● **GIVEN PROBLEM**: Reproduce the following listing verbatim, from its first line through the line containing "coord(700,62)", including both.

● **EXCERPTED DATA**:
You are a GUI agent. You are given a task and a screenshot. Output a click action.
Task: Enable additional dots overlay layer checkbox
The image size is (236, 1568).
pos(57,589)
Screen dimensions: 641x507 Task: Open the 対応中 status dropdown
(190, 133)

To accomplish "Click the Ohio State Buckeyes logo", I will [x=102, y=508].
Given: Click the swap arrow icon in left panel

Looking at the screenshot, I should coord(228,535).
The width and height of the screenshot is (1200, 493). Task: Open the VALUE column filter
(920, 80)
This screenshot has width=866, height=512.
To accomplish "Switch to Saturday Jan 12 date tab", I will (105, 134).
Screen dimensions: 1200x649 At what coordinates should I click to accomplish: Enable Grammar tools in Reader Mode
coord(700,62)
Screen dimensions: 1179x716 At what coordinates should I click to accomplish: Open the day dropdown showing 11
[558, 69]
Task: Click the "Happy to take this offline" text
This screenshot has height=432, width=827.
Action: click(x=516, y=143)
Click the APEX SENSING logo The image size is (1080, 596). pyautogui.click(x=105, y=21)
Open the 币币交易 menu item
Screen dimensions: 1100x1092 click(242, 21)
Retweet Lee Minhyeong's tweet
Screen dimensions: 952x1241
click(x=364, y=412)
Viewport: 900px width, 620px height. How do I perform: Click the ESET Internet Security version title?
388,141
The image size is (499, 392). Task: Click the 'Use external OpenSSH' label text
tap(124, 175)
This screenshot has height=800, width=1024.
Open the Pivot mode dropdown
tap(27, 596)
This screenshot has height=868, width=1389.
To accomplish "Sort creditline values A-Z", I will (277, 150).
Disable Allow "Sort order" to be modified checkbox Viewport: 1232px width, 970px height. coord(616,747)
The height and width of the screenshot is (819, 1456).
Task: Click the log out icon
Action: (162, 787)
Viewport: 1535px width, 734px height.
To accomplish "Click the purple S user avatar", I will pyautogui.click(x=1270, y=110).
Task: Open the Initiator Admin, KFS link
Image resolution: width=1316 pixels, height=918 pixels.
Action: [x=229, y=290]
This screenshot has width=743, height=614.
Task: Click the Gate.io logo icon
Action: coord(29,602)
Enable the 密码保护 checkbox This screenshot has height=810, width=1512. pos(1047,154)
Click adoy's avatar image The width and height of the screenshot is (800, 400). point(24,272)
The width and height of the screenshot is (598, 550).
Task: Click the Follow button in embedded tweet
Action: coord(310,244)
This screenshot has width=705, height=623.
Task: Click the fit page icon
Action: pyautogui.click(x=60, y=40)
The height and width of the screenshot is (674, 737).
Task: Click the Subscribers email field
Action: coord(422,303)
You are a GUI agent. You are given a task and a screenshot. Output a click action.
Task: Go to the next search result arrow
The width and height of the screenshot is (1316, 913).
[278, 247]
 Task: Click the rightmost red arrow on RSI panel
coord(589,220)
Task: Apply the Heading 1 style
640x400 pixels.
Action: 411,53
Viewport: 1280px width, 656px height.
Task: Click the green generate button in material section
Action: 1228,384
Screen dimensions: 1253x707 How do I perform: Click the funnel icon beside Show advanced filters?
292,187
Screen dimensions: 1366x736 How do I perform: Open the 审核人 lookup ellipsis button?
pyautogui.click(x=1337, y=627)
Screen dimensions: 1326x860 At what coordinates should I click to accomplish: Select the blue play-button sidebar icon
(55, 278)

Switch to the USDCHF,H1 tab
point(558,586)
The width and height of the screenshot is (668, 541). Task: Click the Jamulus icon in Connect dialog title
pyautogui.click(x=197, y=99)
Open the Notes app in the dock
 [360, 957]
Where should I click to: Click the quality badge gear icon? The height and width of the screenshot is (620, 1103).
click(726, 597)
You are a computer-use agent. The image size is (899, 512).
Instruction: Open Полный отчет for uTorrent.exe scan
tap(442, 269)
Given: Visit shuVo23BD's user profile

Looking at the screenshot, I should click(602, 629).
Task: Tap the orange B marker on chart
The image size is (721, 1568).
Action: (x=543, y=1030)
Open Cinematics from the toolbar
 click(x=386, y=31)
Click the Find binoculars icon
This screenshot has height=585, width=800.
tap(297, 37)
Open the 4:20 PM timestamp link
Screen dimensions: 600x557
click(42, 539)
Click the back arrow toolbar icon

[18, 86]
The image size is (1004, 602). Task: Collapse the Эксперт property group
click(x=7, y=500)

● **WRITTEN RESPONSE**:
You are a GUI agent. You are given a task and a screenshot. Output a click action.
Task: Enable additional dots overlay layer checkbox
The image size is (236, 1568).
pos(57,589)
Screen dimensions: 641x507 Task: Open the 対応中 status dropdown
(190, 133)

To accomplish "Click the Ohio State Buckeyes logo", I will [x=102, y=508].
Given: Click the swap arrow icon in left panel

Looking at the screenshot, I should coord(228,535).
The width and height of the screenshot is (1200, 493). Task: Open the VALUE column filter
(920, 80)
This screenshot has width=866, height=512.
To accomplish "Switch to Saturday Jan 12 date tab", I will (105, 134).
Screen dimensions: 1200x649 At what coordinates should I click to accomplish: Enable Grammar tools in Reader Mode
coord(700,62)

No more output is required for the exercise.